** Data provided follows **

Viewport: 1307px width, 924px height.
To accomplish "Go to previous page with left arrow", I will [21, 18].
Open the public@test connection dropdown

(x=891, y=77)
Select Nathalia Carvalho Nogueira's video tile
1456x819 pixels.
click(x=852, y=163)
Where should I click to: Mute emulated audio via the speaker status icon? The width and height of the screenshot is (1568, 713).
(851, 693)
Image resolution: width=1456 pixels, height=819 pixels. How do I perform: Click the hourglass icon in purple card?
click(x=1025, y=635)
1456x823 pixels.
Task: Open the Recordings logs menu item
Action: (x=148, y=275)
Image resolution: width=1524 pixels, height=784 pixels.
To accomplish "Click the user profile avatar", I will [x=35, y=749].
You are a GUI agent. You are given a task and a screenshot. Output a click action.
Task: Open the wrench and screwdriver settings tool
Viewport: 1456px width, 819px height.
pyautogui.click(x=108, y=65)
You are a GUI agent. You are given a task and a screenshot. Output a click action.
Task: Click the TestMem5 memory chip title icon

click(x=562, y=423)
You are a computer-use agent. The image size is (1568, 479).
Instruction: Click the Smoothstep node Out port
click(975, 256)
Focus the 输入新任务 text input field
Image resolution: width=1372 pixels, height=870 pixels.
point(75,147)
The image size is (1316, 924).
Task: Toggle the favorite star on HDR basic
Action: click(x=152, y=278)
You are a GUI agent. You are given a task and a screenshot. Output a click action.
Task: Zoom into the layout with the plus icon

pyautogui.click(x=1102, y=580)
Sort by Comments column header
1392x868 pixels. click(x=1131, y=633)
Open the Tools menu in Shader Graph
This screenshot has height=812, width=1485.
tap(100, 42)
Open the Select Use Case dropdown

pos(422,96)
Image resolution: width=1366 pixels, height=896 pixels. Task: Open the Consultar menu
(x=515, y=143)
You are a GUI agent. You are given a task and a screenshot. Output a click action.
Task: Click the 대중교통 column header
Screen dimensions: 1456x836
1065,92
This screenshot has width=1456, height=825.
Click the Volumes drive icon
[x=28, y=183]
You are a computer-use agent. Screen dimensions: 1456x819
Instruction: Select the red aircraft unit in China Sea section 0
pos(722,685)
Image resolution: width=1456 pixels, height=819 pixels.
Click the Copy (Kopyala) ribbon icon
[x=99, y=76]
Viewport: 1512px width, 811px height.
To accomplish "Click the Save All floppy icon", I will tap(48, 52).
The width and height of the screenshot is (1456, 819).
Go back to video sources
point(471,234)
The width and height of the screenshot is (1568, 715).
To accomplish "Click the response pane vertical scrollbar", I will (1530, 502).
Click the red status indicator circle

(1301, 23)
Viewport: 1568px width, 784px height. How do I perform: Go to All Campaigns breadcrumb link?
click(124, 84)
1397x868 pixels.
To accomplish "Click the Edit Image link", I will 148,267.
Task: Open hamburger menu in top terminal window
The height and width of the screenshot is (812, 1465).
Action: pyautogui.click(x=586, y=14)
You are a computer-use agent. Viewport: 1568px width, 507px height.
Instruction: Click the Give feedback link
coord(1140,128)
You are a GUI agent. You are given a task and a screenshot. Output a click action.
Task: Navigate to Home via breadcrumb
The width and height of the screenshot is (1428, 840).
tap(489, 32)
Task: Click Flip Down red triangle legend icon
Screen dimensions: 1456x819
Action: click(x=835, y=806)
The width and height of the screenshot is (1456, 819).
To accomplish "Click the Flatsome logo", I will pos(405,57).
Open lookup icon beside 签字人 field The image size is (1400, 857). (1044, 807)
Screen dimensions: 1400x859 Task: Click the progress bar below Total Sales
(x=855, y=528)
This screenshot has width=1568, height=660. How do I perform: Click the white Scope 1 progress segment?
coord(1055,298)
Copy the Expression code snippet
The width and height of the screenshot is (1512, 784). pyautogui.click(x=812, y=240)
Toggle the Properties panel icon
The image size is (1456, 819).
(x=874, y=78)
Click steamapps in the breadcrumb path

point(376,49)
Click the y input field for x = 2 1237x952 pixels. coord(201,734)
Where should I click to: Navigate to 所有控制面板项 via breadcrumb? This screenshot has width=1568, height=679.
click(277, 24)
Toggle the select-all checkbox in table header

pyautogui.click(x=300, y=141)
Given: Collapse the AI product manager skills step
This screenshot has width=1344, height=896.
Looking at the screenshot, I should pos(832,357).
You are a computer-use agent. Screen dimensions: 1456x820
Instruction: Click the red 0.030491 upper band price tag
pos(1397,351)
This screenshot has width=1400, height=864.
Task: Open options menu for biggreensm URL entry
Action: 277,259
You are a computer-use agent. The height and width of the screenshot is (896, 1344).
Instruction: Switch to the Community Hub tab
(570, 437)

** End of Data provided **

# Task item
Could you write out, exactly, each line of the data above from the one containing "You are a computer-use agent. The height" through the last, including both?

# Task output
You are a computer-use agent. The height and width of the screenshot is (896, 1344).
Instruction: Switch to the Community Hub tab
(570, 437)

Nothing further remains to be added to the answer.